Provided entries:
· · ·
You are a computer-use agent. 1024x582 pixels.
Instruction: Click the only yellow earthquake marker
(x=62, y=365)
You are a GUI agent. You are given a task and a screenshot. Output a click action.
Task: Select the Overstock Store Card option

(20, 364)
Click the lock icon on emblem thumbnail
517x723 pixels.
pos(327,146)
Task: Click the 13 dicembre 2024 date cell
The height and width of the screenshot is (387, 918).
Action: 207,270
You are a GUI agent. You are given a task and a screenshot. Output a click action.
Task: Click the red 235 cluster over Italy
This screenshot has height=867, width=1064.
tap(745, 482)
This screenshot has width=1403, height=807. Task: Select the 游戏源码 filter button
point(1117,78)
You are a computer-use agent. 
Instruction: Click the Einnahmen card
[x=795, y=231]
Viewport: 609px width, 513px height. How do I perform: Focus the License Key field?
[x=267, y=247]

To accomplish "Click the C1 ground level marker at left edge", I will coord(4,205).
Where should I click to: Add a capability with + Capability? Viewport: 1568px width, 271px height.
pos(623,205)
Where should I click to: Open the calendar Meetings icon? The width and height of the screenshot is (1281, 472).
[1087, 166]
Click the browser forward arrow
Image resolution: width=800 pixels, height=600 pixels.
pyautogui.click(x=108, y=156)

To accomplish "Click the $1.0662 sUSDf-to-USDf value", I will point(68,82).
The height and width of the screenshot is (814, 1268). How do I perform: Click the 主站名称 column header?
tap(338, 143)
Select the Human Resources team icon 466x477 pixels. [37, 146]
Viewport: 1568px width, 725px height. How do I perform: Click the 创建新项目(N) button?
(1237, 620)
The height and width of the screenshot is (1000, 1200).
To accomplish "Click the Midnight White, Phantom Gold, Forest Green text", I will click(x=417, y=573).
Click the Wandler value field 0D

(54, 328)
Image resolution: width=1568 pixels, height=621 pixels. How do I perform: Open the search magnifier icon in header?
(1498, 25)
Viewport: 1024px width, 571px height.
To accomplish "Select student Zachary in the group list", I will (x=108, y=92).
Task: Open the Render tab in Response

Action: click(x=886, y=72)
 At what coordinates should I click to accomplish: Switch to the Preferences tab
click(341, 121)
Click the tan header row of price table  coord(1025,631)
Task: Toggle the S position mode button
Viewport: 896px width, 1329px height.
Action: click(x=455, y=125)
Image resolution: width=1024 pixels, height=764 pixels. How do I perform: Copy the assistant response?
· · ·
Reproduce the data shown above exactly, including every line.

Your response:
You are a computer-use agent. 1024x582 pixels.
Instruction: Click the only yellow earthquake marker
(x=62, y=365)
You are a GUI agent. You are given a task and a screenshot. Output a click action.
Task: Select the Overstock Store Card option

(20, 364)
Click the lock icon on emblem thumbnail
517x723 pixels.
pos(327,146)
Task: Click the 13 dicembre 2024 date cell
The height and width of the screenshot is (387, 918).
Action: 207,270
You are a GUI agent. You are given a task and a screenshot. Output a click action.
Task: Click the red 235 cluster over Italy
This screenshot has height=867, width=1064.
tap(745, 482)
This screenshot has width=1403, height=807. Task: Select the 游戏源码 filter button
point(1117,78)
You are a computer-use agent. 
Instruction: Click the Einnahmen card
[x=795, y=231]
Viewport: 609px width, 513px height. How do I perform: Focus the License Key field?
[x=267, y=247]

To accomplish "Click the C1 ground level marker at left edge", I will coord(4,205).
Where should I click to: Add a capability with + Capability? Viewport: 1568px width, 271px height.
pos(623,205)
Where should I click to: Open the calendar Meetings icon? The width and height of the screenshot is (1281, 472).
[1087, 166]
Click the browser forward arrow
Image resolution: width=800 pixels, height=600 pixels.
pyautogui.click(x=108, y=156)

To accomplish "Click the $1.0662 sUSDf-to-USDf value", I will point(68,82).
The height and width of the screenshot is (814, 1268). How do I perform: Click the 主站名称 column header?
tap(338, 143)
Select the Human Resources team icon 466x477 pixels. [37, 146]
Viewport: 1568px width, 725px height. How do I perform: Click the 创建新项目(N) button?
(1237, 620)
The height and width of the screenshot is (1000, 1200).
To accomplish "Click the Midnight White, Phantom Gold, Forest Green text", I will click(x=417, y=573).
Click the Wandler value field 0D

(54, 328)
Image resolution: width=1568 pixels, height=621 pixels. How do I perform: Open the search magnifier icon in header?
(1498, 25)
Viewport: 1024px width, 571px height.
To accomplish "Select student Zachary in the group list", I will (x=108, y=92).
Task: Open the Render tab in Response

Action: click(x=886, y=72)
 At what coordinates should I click to accomplish: Switch to the Preferences tab
click(341, 121)
Click the tan header row of price table  coord(1025,631)
Task: Toggle the S position mode button
Viewport: 896px width, 1329px height.
Action: click(x=455, y=125)
Image resolution: width=1024 pixels, height=764 pixels. How do I perform: Copy the assistant response?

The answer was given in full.